Translate this sentence from the chunking passage below into Spanish: "Chunking is critical as it is ineffective to store an entire document as one vector."

> _GIVEN PASSAGE_

--------------------

Chunking

After cleaning text, you will need to split it into smaller pieces called chunks which are optimal for embedding and querying. It is a process of breaking down large blocks of text into smaller, manageable and semantically meaningful units. Chunking is critical as it is ineffective to store an entire document as one vector. Chunking improves retrieval granularity and ensures content fits within the LLM's context window.

Chunks can be small, medium or large and they vary based on the use case. The challenge is to do splitting in a way that preserves context and meaning as much as possible. Although chunks are primarily created for the purpose of the basic RAG, they also help contextualise the entity extraction in the Knowledge Graph creation for GraphRAG.

Key considerations for chunking include:

Chunk Size: Choosing an appropriate chunk length is important. Chunks might be defined in terms of characters or tokens (for example 500 words or 1000 characters per chunk). If chunks are too large, they might overflow model limits and also dilute the relevance (a big chunk might contain multiple topics which make it harder to retrieve exactly the right one). On the other side, if chunks are too small, important context can be lost and the model might not have enough information to be useful. A common practice is to aim for a chunk that would produce an embedding of a few hundred dimensions which is often a few paragraphs of text. It is widely accepted that the medium chunks are optimal for RAG as they provide good enough context vs recall ration.
Chunk Overlap: To mitigate the issue of splitting context, many pipelines use overlapping chunks. For instance, if using a sliding window over text, one might take 1000 characters with a 200 character overlap for the next chunk. This way, if a crucial sentence falls on a boundary, it will still appear in at least one of the chunks in full. Overlap helps maintain continuity but increases redundancy (which is generally okay; embeddings of overlapping chunks will be similar).
Natural Boundaries: Ideally, splits should happen at logical boundaries like paragraph breaks or sentence ends rather than arbitrarily in the middle of a sentence. Techniques like Recursive Character Text Splitter (as used in LangChain) attempt this. They first try to split by sections or paragraphs and then, if chunks are still too large, they split by sentence until chunks are below the size limit. This preserves readability and coherence.
No Loss of Knowledge: The aim is to ensure that no important fact or answer spans across two chunks without overlap. If a user's question pertains to a piece of text that was split, the overlapping strategy or careful boundary selection should ensure that at least one chunk contains the full context needed to answer. It often requires trial and error to find the right chunk size and overlap for a given dataset and embedding model.

--------------------

> _DATA UNDER STUDY_

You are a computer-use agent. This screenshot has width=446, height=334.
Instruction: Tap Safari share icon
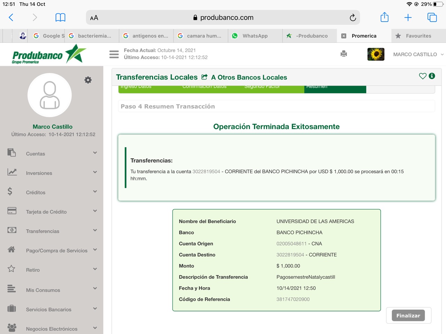click(x=384, y=17)
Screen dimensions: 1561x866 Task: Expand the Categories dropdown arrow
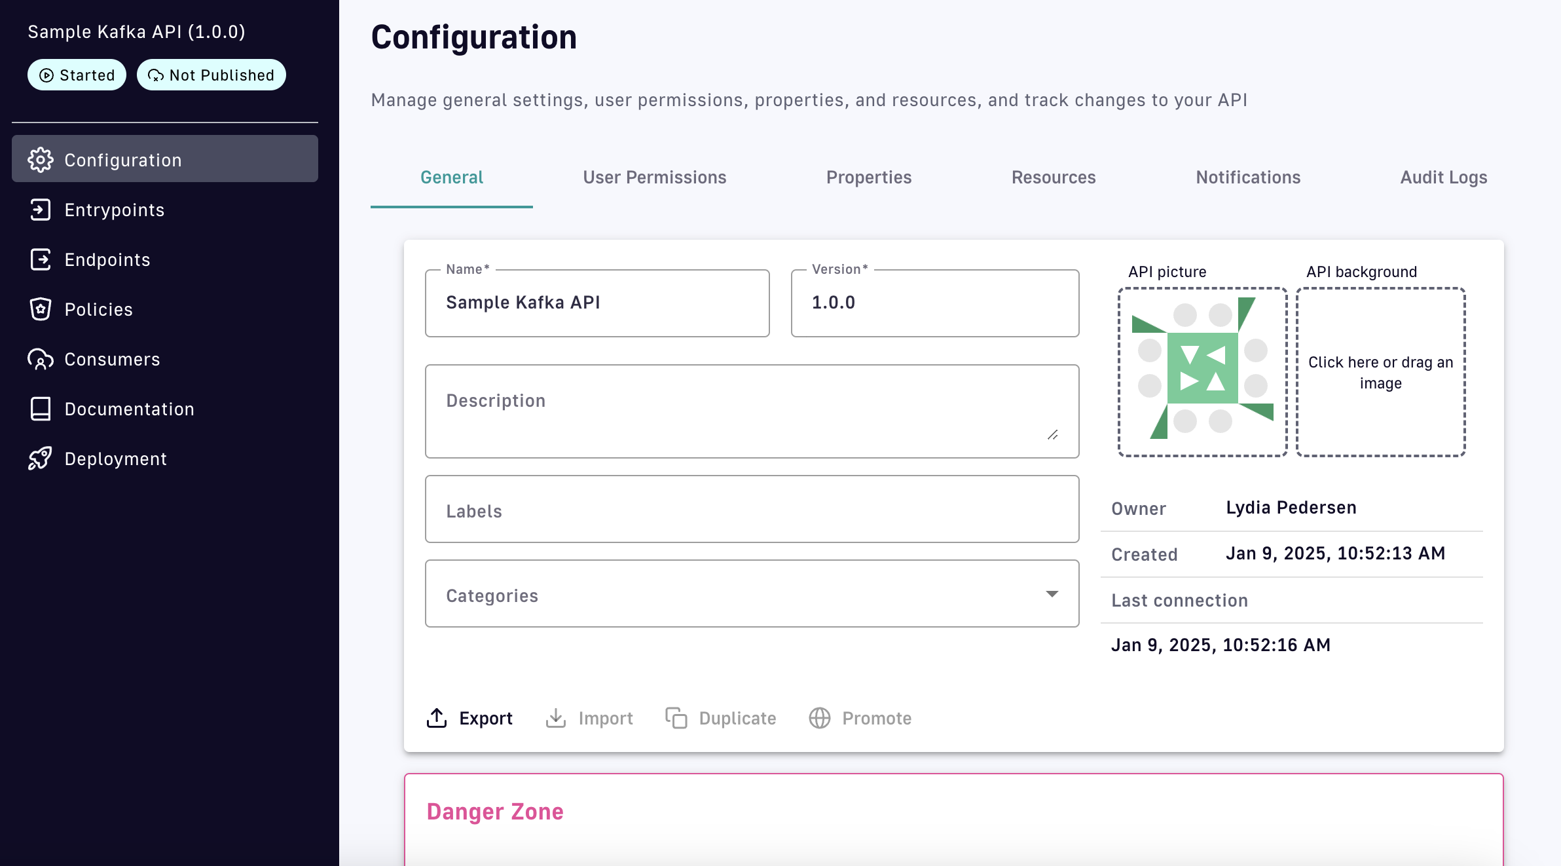(x=1052, y=594)
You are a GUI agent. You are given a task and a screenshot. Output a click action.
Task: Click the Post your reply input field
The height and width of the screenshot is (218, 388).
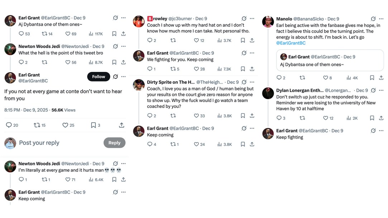point(39,142)
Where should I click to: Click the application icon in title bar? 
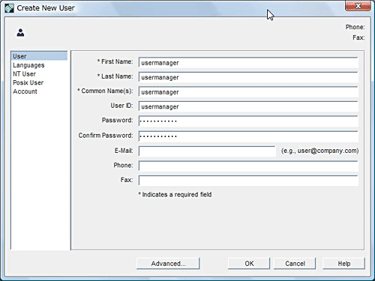tap(9, 8)
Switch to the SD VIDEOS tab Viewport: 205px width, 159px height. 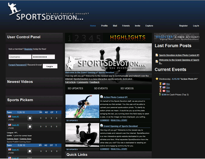(x=127, y=88)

--------------------

> _EXERCISE SOLUTION_
La fragmentación es fundamental, ya que no es eficaz almacenar un documento completo como un único vector.